O objetivo não é apenas passar pelo clube e se destacar nas partidas. Isso fica para afagar o ego. Para ser grande e lembrado tem que deixar uma lembrança na sala de troféus. “Em todas as equipes que passei falei isso: só fica na história com títulos. É assim que se é lembrado.”

A possibilidade de atuar em duas posições ele deixa para o técnico Ricardinho embora tenha explicado que veio contratado para jogar pelo lado do campo. “No meio ou lá deixo para o Ricardinho. Tenho que estar cem por cento para suprir o que ele quer”. E preparo para aguentar ele garante ter. Como vinha trabalhando normalmente desde o início do ano no Salgueiro, está pronto para entrar em campo. “A parada que tive foi de três dias, apenas para vir de Salgueiro para cá. A parte física está cem por cento”, garantiu.

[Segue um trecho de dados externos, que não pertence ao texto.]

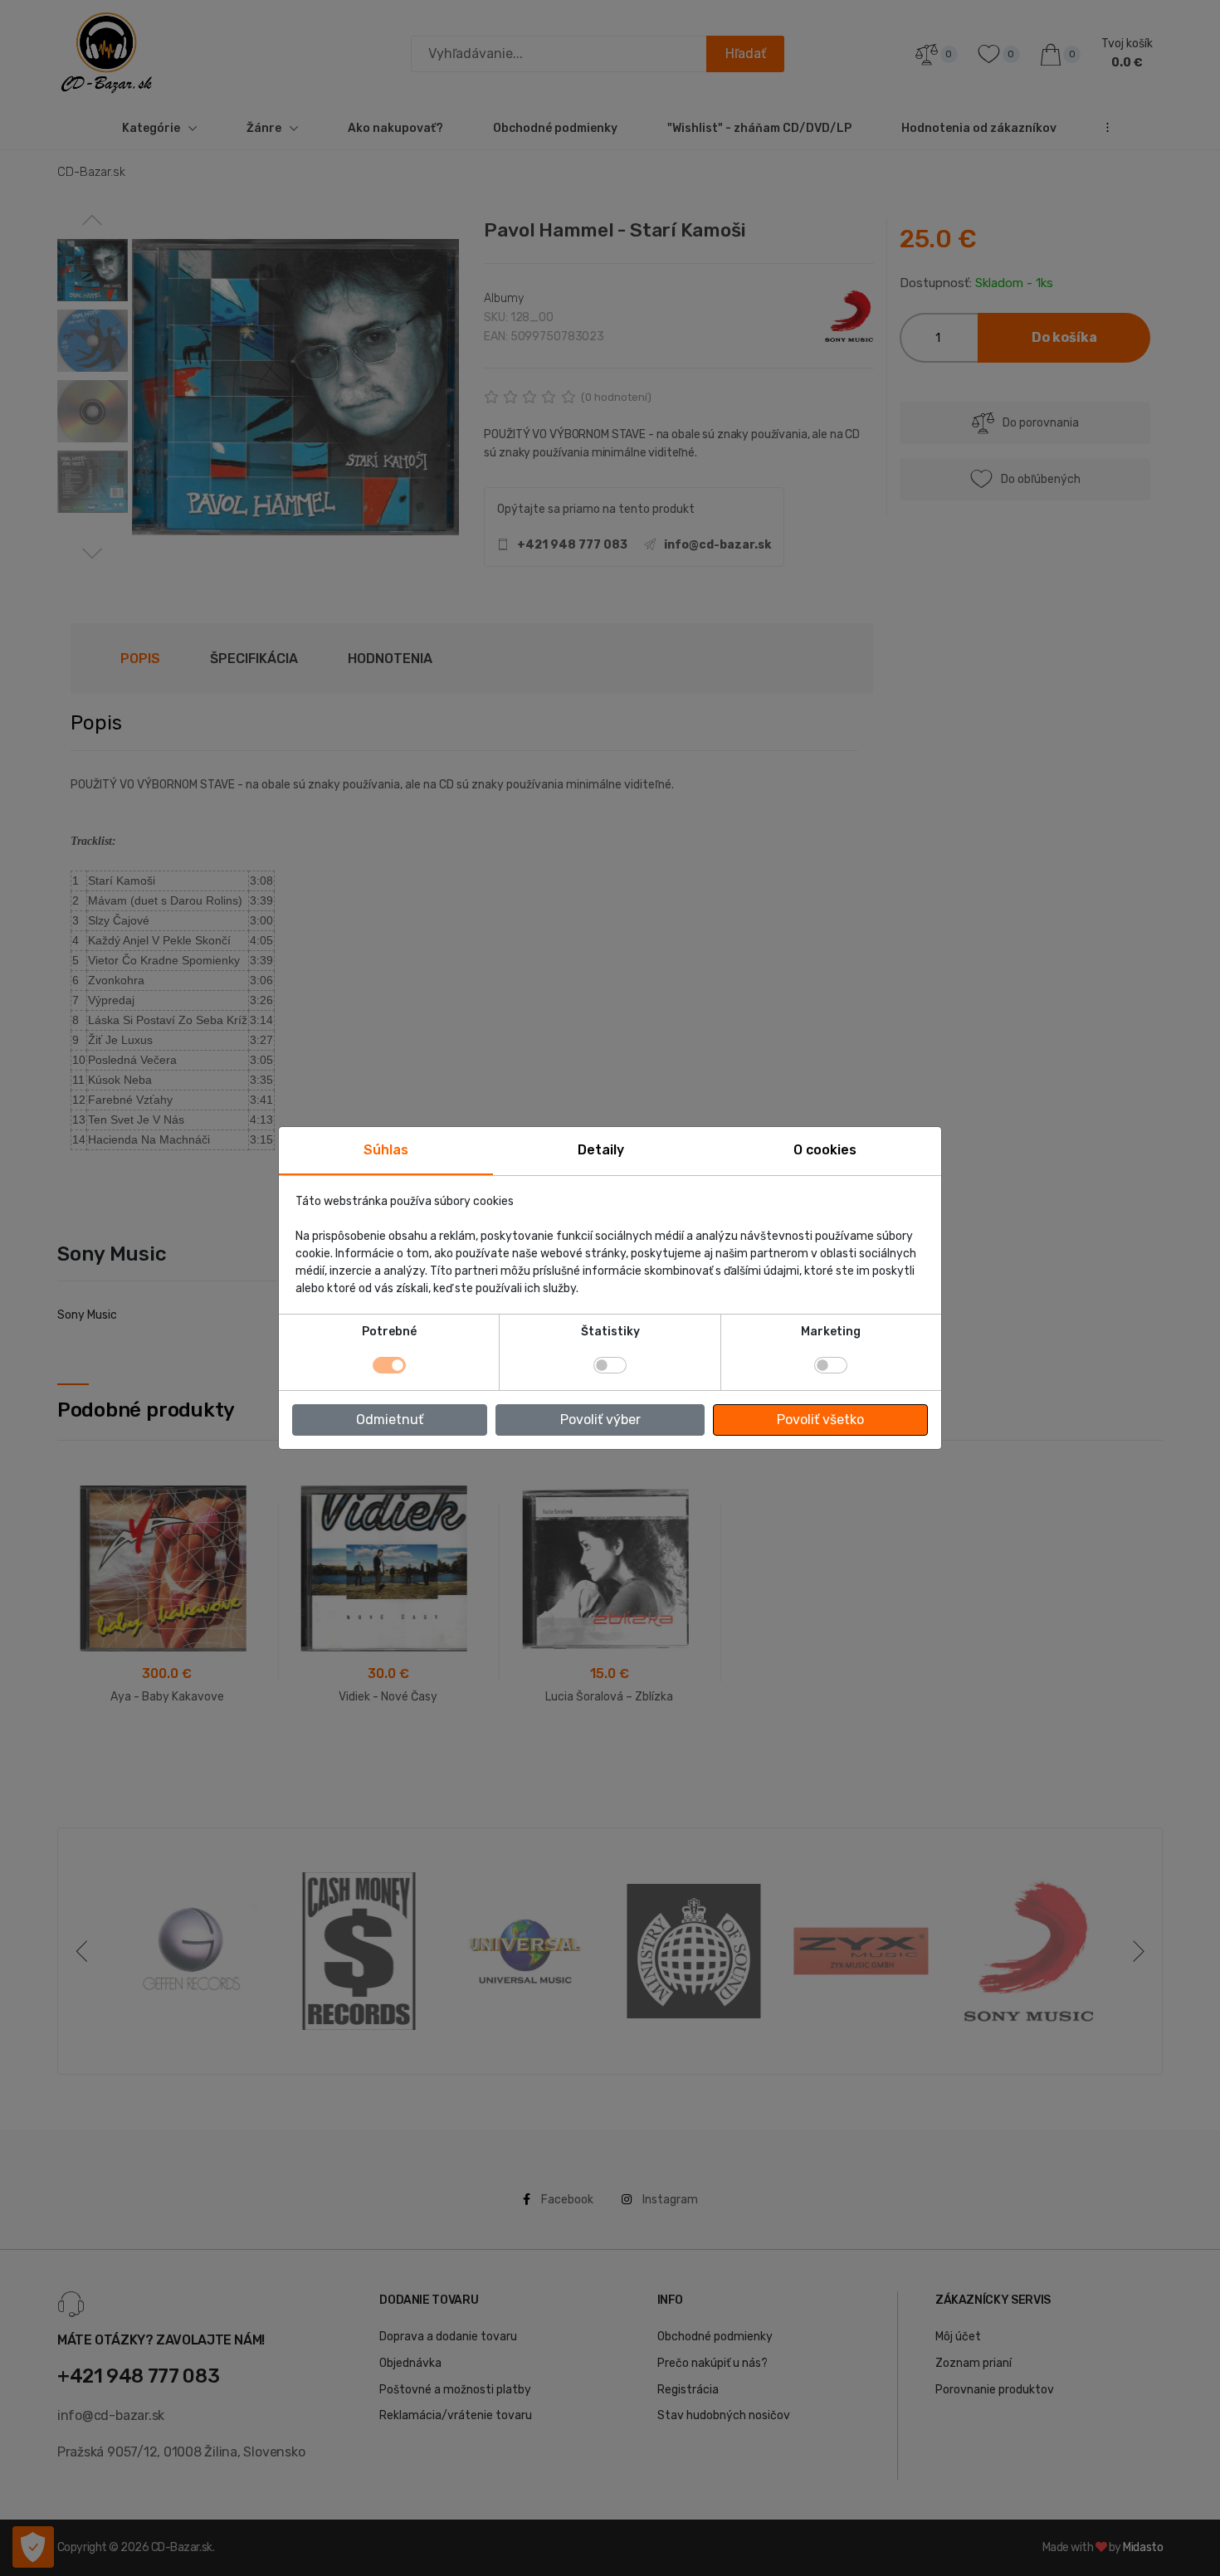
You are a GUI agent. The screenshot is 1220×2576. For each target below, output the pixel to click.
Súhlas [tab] (386, 1150)
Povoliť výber (600, 1419)
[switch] (610, 1365)
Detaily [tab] (601, 1150)
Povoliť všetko (820, 1419)
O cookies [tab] (824, 1150)
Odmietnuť (389, 1419)
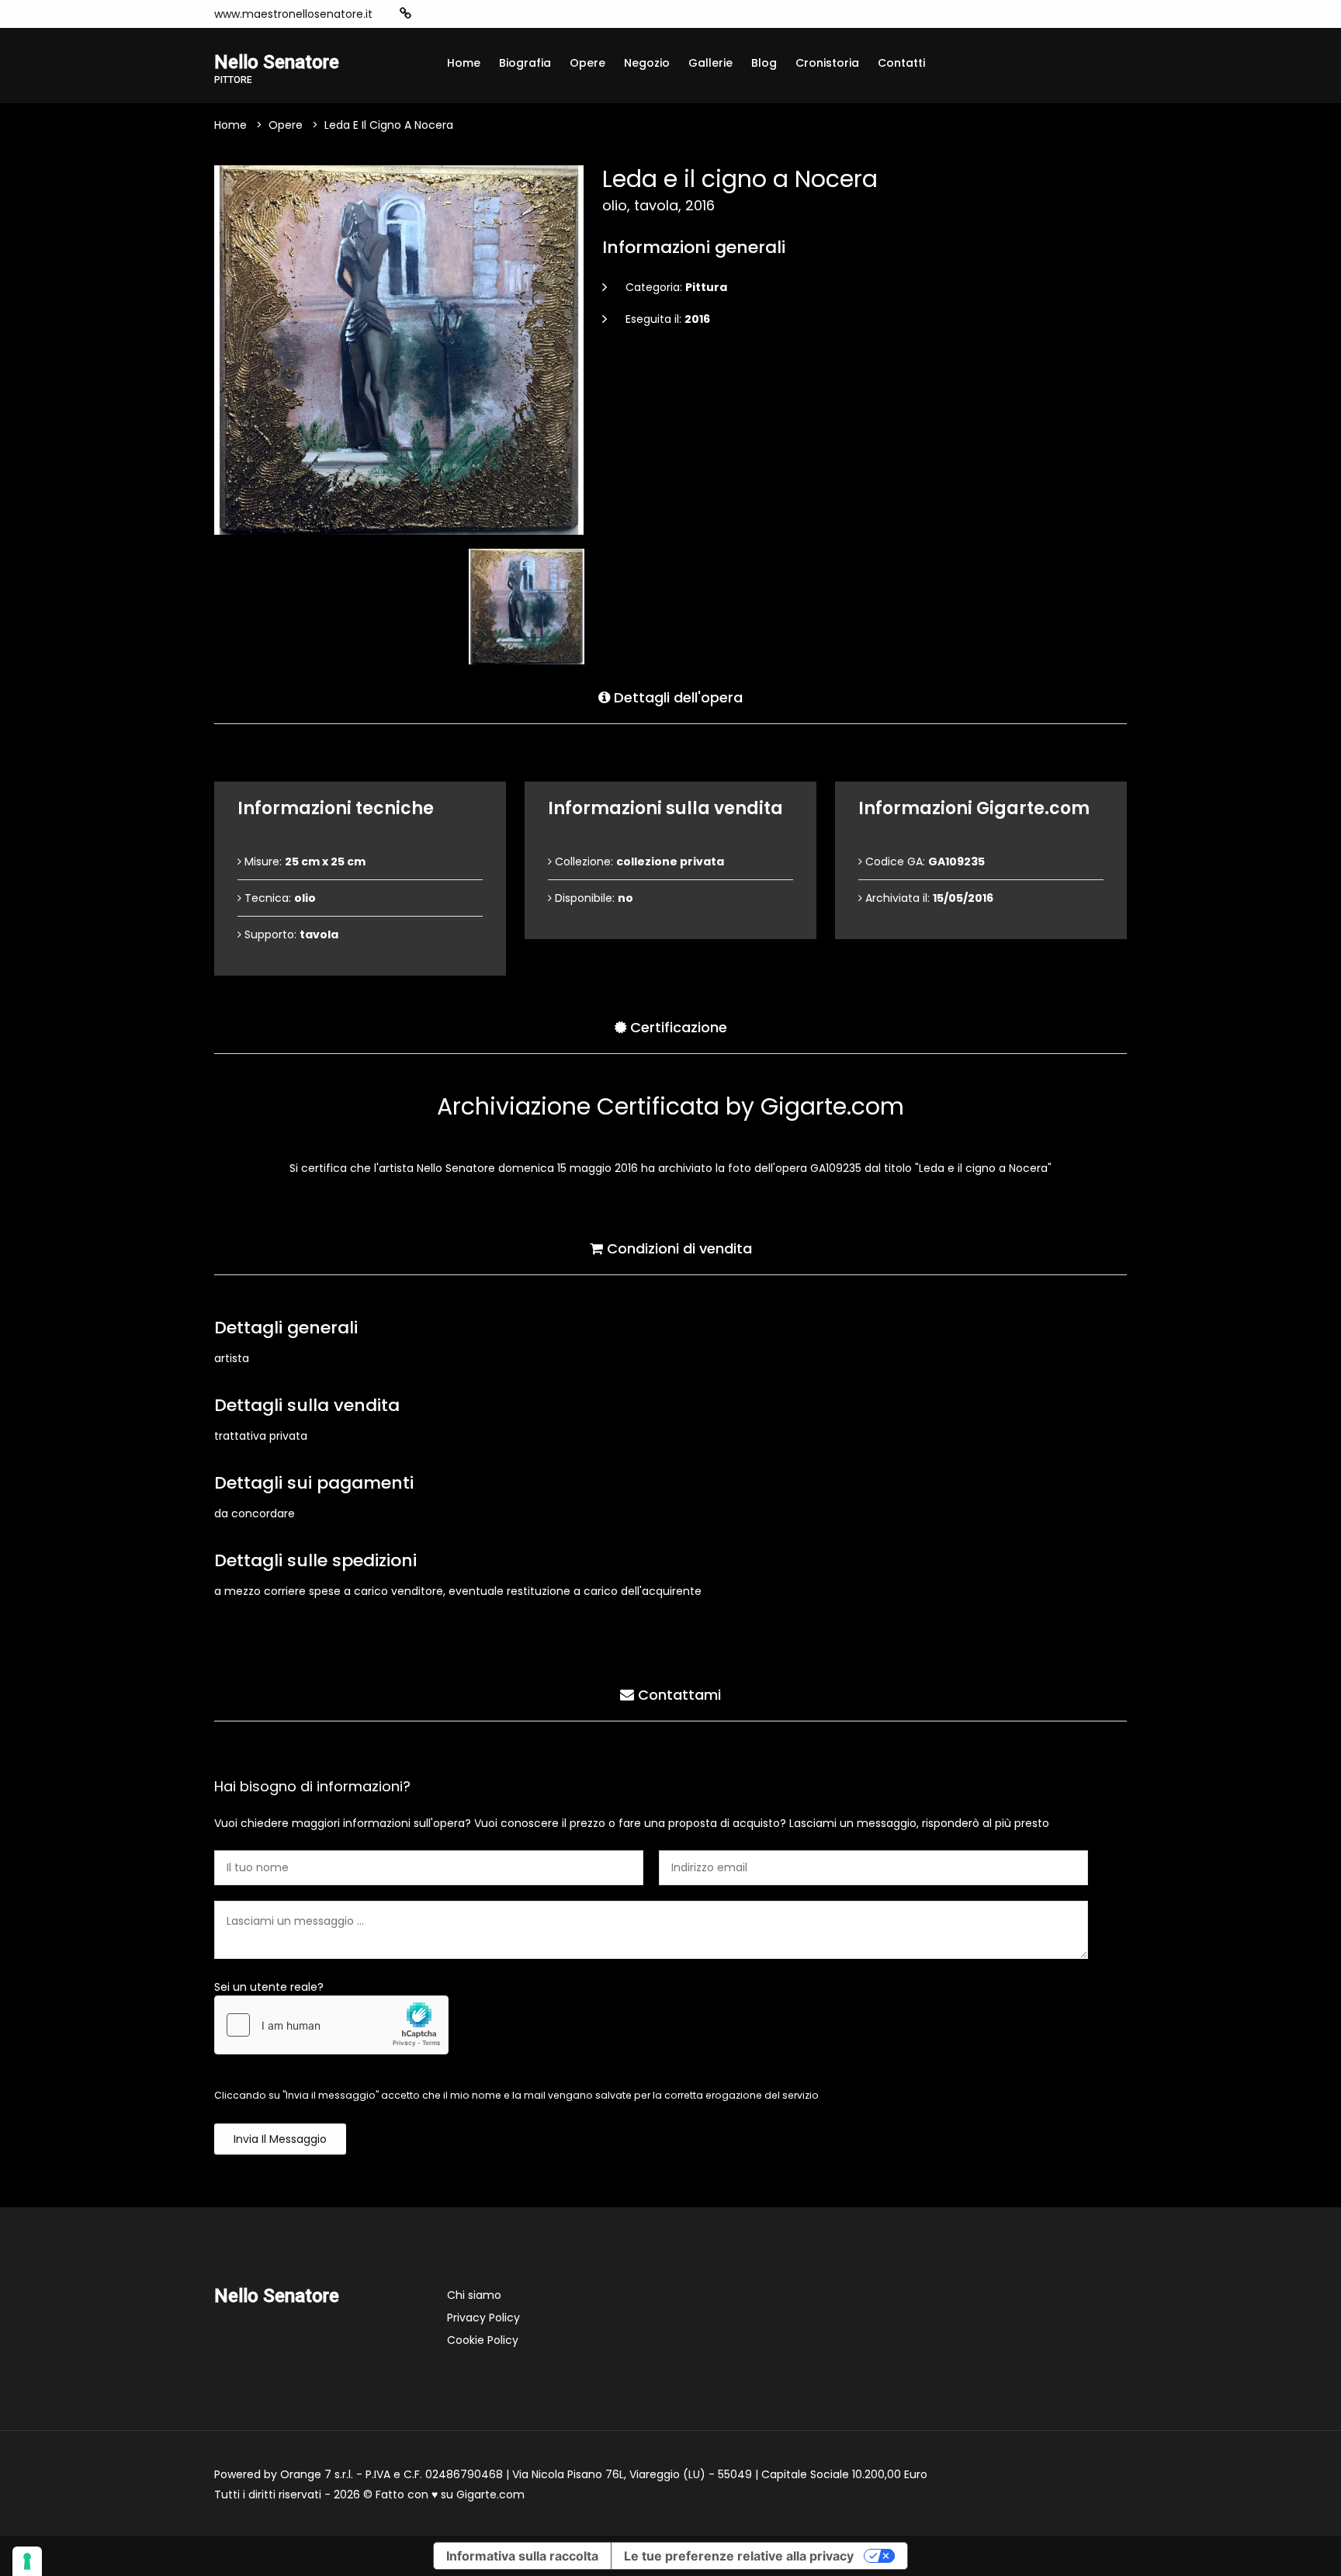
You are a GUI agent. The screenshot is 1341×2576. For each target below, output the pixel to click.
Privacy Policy (483, 2317)
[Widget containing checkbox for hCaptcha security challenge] (331, 2024)
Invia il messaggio (280, 2139)
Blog (764, 63)
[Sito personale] (405, 13)
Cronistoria (827, 63)
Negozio (647, 63)
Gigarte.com (490, 2494)
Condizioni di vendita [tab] (677, 1248)
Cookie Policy (482, 2340)
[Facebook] (453, 14)
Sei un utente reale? (269, 1987)
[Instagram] (430, 14)
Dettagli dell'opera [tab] (676, 697)
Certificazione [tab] (676, 1027)
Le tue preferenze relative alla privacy (739, 2556)
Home (463, 63)
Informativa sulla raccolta (522, 2556)
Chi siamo (474, 2295)
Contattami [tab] (677, 1694)
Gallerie (710, 63)
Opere (587, 63)
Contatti (901, 63)
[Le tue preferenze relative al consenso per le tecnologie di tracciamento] (27, 2561)
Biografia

NERIS – Neris é quase 14 anos mais novo que Lúcio, mas assim como o veterano, também tem experiência positiva na Série B. Ele estava no grupo do Avaí que subiu à Série A no ano passdo. “Tive a oportunidade de conquistar um acesso no ano passado e isso ajudou bastante a amadurecer. Sei o quanto é difícil jogar a Série B”, disse, usando a mesma frase do outro companheiro recém-chegado.

Como é menos conhecido da torcida, o jogador resumiu suas virtudes. “Apesar de ser alto (1,89m) sou um zagueiro rápido. Também acredito que tenho técnica
e boa marcação. Cheguei com grandes objetivos e para ter o mesmo reconhecimento que tive em Santa Catarina”, afirmou.

Já o também lateral-esquerdo Marlon apresentou-se na manhã desta quarta e fez as primeiras avaliações médicas. À tarde treinou com bola. Ele ainda não teve seu nome divulgado no BID da CBF.